> _Отрывок текста_:
=======

Об этом, о своем впечатлении от «Карпухина», я и сказал Бакланову, когда мы познакомились. Это произошло через пятнадцать лет после того летнего дня, когда я получил «Литературную Россию» с повестью, в харьковской гостинице, где мы с Баклановым оказались в одной поездке от Союза писателей то ли СССР, то ли РСФСР (все ли читатели расшифруют сейчас эти аббревиатуры?), — не помню, что за мероприятие было, по какому поводу предпринят был выезд, но много писательского народа приехало отовсюду, позвали и меня, без всяких обязанностей, просто поприсутствовать, посидеть-послушать, я, наверное, шел по разделу «молодые писатели». «Не скрою, мне приятно», — отозвался он в ответ на рассказ о том событии моей жизни, когда я получил «ЛитРоссию» с его «Карпухиным». По его лицу, по его тону было видно, что ему действительно приятно и он не намерен прятать это свое чувство, делать вид, будто пресыщен похвалами и они его не трогают. А чуть погодя выяснилось, что он читал мою недавно опубликованную в «Октябре» повесть «Гамлет из поселка Уш», она ему понравилась, ему есть что сказать мне о ней. В общем, представление друг другу закончилось его приглашением отправиться к нему в номер, посидеть там спокойно, что мы и сделали. В номере у него обнаружилась початая бутылка коньяка, он выставил ее на стол, достал стаканы. Мой отказ пить он воспринял как ломание и принялся довольно настойчиво уговаривать. Он был распахнут ко мне, расположен, я видел — это совершенно искреннее чувство, но я тогда (как и до того и потом еще порядочное число лет) даже не пригубливал и, к сожалению, не мог принять его предложения. Не возьмусь утверждать наверняка, но не исключено, именно мой тогдашний отказ отметить знакомство неформальным образом и помешал оформиться нашим отношениям как близким. В характере его, как я понял уже позднее, была некоторая обидчивость, пожалуй, даже противу желания и несоразмерно причине, вызвавшей обиду, глубоко оцарапывавшая его, и потом он уже не мог изжить эту царапину до конца. Возможно, в моем упрямом нежелании выпить сто граммов хорошего коньяка ему почудилась некая моя неполная ответная открытость к нему, душевная холодность.

=======

[Записи данных]
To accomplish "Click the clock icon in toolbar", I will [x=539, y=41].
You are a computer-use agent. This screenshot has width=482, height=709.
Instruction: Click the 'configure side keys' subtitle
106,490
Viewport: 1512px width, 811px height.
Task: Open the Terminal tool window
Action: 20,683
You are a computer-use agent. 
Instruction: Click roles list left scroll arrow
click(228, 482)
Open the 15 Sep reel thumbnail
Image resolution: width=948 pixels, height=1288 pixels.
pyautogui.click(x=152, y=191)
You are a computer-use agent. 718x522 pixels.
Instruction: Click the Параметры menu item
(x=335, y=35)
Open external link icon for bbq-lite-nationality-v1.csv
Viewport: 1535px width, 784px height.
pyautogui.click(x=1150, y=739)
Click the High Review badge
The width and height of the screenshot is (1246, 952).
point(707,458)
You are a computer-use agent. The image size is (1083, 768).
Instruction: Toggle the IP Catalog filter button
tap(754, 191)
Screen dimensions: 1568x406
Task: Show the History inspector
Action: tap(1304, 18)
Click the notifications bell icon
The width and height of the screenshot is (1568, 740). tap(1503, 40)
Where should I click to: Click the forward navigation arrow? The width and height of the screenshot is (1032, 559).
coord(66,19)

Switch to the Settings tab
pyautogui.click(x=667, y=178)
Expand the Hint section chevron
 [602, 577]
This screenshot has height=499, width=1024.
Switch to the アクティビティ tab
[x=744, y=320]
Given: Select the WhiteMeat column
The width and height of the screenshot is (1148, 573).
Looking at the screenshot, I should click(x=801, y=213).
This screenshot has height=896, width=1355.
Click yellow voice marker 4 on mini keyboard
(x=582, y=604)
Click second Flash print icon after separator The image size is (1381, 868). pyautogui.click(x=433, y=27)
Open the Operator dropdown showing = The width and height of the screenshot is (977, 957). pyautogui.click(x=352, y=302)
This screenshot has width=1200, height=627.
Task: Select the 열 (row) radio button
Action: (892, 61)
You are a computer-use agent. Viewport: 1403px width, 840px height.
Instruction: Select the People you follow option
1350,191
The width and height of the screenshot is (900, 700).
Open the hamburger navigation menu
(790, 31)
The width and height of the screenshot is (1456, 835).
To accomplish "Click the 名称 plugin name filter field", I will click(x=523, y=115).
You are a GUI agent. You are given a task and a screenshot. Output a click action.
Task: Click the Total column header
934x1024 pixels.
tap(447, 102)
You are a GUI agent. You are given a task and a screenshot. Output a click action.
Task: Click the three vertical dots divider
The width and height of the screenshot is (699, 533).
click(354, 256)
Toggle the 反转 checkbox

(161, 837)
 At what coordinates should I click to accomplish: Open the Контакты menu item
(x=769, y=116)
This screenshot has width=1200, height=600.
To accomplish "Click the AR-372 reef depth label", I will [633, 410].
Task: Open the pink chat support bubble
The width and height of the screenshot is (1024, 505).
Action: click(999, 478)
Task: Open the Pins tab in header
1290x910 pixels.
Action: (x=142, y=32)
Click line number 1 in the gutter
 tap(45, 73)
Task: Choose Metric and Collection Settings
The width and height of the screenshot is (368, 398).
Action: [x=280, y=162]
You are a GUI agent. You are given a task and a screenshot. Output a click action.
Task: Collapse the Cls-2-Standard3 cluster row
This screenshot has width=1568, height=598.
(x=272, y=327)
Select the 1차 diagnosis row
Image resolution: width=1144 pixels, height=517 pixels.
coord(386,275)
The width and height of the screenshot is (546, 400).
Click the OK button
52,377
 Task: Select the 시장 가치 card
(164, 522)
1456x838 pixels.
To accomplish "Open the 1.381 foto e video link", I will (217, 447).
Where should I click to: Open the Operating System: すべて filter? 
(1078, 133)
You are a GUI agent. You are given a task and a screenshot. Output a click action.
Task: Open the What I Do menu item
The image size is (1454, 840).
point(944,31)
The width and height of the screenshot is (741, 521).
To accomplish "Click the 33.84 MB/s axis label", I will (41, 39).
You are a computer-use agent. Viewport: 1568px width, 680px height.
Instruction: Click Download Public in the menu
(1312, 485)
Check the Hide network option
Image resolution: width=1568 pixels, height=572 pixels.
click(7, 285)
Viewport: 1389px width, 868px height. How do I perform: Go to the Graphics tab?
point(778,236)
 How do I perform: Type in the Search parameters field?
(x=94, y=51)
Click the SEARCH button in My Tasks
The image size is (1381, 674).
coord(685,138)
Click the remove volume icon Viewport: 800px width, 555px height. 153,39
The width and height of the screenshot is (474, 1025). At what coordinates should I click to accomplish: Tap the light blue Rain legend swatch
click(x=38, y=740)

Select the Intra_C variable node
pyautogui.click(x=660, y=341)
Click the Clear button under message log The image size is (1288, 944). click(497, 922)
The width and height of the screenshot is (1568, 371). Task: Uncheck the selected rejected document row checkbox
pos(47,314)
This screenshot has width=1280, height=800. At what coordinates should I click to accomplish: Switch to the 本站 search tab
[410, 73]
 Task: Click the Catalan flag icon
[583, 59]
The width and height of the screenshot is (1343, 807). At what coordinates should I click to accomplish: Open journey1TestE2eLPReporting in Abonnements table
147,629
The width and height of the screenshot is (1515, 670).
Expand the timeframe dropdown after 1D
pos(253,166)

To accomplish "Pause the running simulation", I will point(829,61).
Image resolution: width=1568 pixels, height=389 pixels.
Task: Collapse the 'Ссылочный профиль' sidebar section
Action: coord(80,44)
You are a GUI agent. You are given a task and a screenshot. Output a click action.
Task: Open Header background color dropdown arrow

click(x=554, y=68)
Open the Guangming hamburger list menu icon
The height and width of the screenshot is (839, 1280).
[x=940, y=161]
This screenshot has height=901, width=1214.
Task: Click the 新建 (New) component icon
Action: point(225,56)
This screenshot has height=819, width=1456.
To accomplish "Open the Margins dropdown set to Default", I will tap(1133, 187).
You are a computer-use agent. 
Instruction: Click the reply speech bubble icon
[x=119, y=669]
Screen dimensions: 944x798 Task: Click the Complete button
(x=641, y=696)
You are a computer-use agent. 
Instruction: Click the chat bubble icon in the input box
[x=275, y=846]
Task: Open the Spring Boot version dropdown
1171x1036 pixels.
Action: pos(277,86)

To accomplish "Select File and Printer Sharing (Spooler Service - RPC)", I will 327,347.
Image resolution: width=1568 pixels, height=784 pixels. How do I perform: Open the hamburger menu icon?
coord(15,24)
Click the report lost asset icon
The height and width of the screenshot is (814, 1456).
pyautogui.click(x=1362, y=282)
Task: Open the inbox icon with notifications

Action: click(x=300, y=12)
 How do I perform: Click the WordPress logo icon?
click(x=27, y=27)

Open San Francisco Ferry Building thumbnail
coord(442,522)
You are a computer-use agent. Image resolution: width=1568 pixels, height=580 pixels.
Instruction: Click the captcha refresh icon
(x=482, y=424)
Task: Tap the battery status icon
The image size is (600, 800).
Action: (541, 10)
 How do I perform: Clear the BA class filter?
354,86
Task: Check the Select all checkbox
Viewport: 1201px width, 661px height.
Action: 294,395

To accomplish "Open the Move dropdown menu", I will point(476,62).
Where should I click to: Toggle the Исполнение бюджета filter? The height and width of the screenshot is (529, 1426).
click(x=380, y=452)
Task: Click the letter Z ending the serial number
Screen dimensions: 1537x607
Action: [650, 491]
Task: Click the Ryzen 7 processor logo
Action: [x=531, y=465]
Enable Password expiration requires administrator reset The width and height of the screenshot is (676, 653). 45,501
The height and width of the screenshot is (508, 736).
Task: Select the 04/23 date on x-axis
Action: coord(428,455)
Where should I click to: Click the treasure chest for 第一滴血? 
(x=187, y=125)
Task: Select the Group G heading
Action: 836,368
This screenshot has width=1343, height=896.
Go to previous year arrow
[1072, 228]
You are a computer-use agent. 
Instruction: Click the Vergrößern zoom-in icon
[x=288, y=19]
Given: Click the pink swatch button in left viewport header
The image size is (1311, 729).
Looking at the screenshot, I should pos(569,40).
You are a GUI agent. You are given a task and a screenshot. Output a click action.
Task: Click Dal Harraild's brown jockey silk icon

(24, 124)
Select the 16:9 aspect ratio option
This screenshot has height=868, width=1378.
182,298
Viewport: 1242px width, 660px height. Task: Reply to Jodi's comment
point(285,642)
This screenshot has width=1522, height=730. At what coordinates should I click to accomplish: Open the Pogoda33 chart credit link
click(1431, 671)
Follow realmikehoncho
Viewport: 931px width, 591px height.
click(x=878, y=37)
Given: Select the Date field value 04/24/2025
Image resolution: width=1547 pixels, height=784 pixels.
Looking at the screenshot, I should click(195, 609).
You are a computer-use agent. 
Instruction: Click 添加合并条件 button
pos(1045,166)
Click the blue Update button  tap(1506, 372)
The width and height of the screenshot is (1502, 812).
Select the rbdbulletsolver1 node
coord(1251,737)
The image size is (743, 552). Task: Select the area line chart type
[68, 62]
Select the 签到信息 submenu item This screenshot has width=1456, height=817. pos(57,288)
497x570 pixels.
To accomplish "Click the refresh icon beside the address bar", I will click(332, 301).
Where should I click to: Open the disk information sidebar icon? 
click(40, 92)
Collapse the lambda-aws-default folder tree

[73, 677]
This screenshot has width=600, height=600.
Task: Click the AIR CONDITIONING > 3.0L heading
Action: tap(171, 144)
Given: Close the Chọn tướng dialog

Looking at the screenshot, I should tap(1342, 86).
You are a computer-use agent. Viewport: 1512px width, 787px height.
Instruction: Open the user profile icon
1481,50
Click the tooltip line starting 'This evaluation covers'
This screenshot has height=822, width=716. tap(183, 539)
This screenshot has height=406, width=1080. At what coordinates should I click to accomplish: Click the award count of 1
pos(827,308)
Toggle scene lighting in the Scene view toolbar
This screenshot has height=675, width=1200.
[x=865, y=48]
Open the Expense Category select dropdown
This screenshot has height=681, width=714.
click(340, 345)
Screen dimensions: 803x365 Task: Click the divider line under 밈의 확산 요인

=======

> _Описание задания_:
Напишите продолжение воспоминаний о знакомстве с Баклановым, начиная сразу после их последнего предложения. Эти записи взяты из другого источника.

> _Ответ ниже_:
Но все же в тот раз, пусть и недолго — без бутылки ведь! — мы хорошо посидели, поговорили с ним, и он мне рассказал о вещах, о которых, наверное, говорил далеко не со всеми. Узнав, что в Литинституте я ходил в семинар Бориса Бедного (старшему поколению, наверное, известен фильм «Девчата», снятый по его повести), Бакланов вспомнил, как Борис Бедный, с которым они двадцатью годами раньше меня учились в том же Литинституте, помог ему советом, если и не определившим жизнь Бакланова, то подсказавшим ее направление и избавившим от иллюзий. Дело было в начале 1950-х, еще до смерти Сталина, и Бакланов ходил устраиваться на работу в какую-нибудь редакцию. В дипломе Литинститута в графе о полученной специальности было означено «литературный работник», вот он каким-нибудь литературным работником и хотел, пусть самым младшим. Не знаю, был он уже женат, не был (что-то, кажется, о жене было помянуто), но даже если и без семьи — жить без денег невозможно, и как тут без работы, когда еще не печатают и никаких гонораров, да по-настоящему и нечего печатать, надо написать? Я постановил для себя, говорил Григорий Яковлевич своим характерным, с постоянной иронической интонировкой, как бы с вибрирующей трещинкой голосом, обойти ровно сто редакций. Почему сто? Ну вот сто! Я себе постановил — и ходил. Иногда в день даже по две. Составил себе список — и не отступал. Журналы толстые, журналы тонкие, газеты крупные, газеты многотиражные. Должны же хоть в одной редакции взять! На работу его нигде не брали: время перед смертью Сталина, разгар борьбы с космополитизмом, еврейская внешность, еврейская фамилия Фридман.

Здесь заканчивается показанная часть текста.